Tuning the intermolecular interaction of A2-A1-D-A1-A2 type non-fullerene acceptors by substituent engineering for organic solar cells with ultrahigh VOC of ~1.2 V

For non-fullerene acceptors (NFAs) with linear A2-A1-D-A1-A2 backbone, there are three kinds of possible intermolecular interaction, A1-A1, A1-A2 and A2-A2 stacking. Hence, it is a huge challenge to control this interaction and investigate the effect of intermolecular stacking model on the photovoltaic performance. Here, we adopt a feasible strategy, by utilizing different substituent groups on terminal A2 unit of dicyanomethylene rhodanine (RCN), to modulate this stacking model.

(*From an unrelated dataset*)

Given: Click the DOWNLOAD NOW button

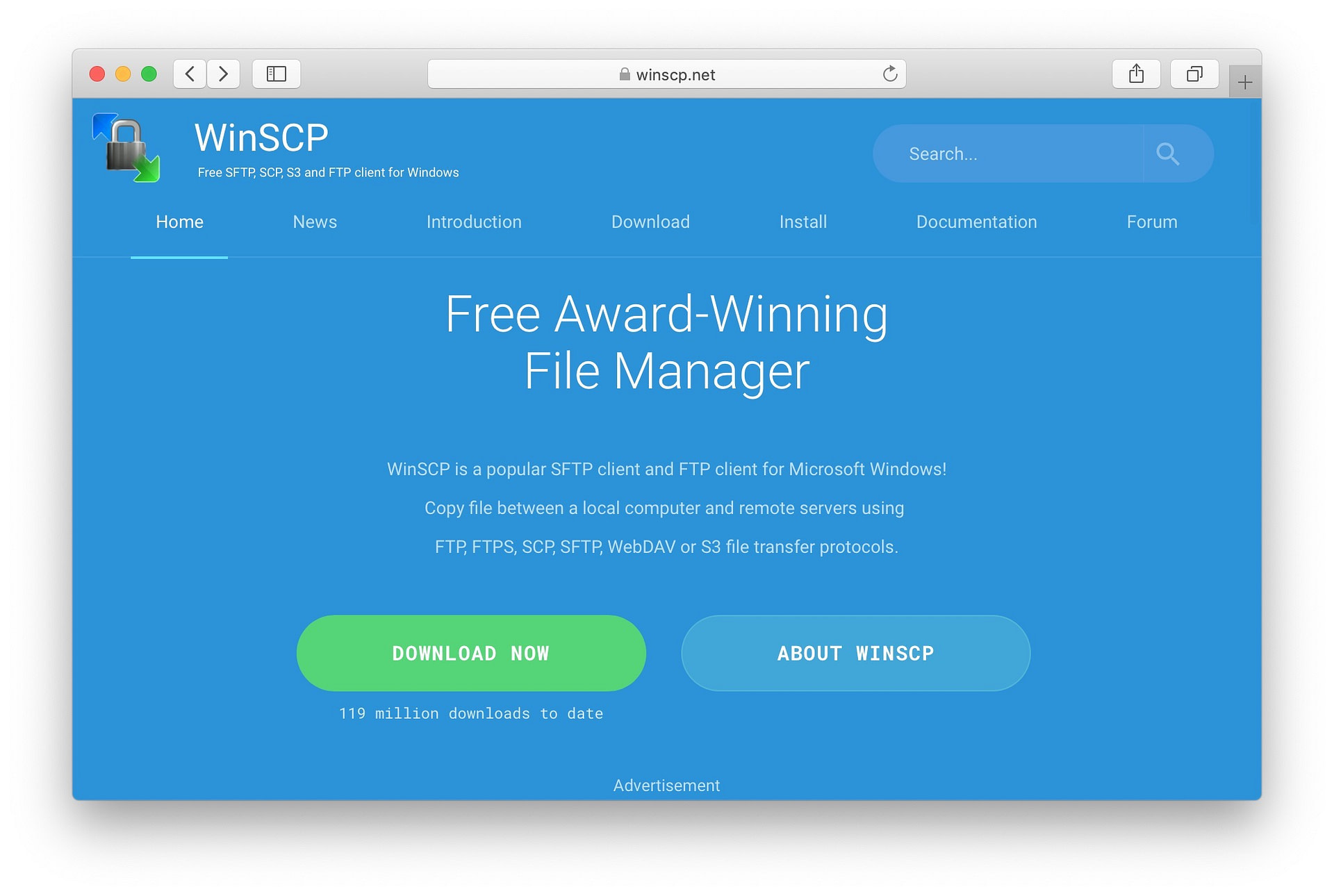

According to theoretical calculation results, the molecule BTA3 with ethyl substituent packs via heterogeneous interaction between A2 and A1 unit in neighboring molecules. Surprisingly, the benzyl group can effectively transform the aggregation of BTA5 into homogeneous packing of A2-A2 model, which might be driven by the strong interaction between benzyl and A1 (benzotriazole) unit. However, different with benzyl, phenyl end group impedes the intermolecular interaction of BTA4 due to the large steric hindrance. When using a BTA-based D-π-A polymer J52-F as donor according to “Same-A-Strategy”, BTA3-5 could achieve ultrahigh open-circuit voltage ( V OC) of 1.17–1.21 V. Finally, BTA5 with benzyl groups realized an improved power conversion efficiency (PCE) of 11.27%, obviously higher than that of BTA3 (PCE=9.04%) and BTA4 (PCE=5.61%). It is also worth noting that the same trend can be found when using other four classic p-type polymers of P3HT, PTB7, PTB7-Th and PBDB-T. This work not only investigates the intermolecular interaction of A2-A1-D-A1-A2 type NFAs for the first time, but also provides a straightforward and universal method to change the interaction model and improve the photovoltaic performance.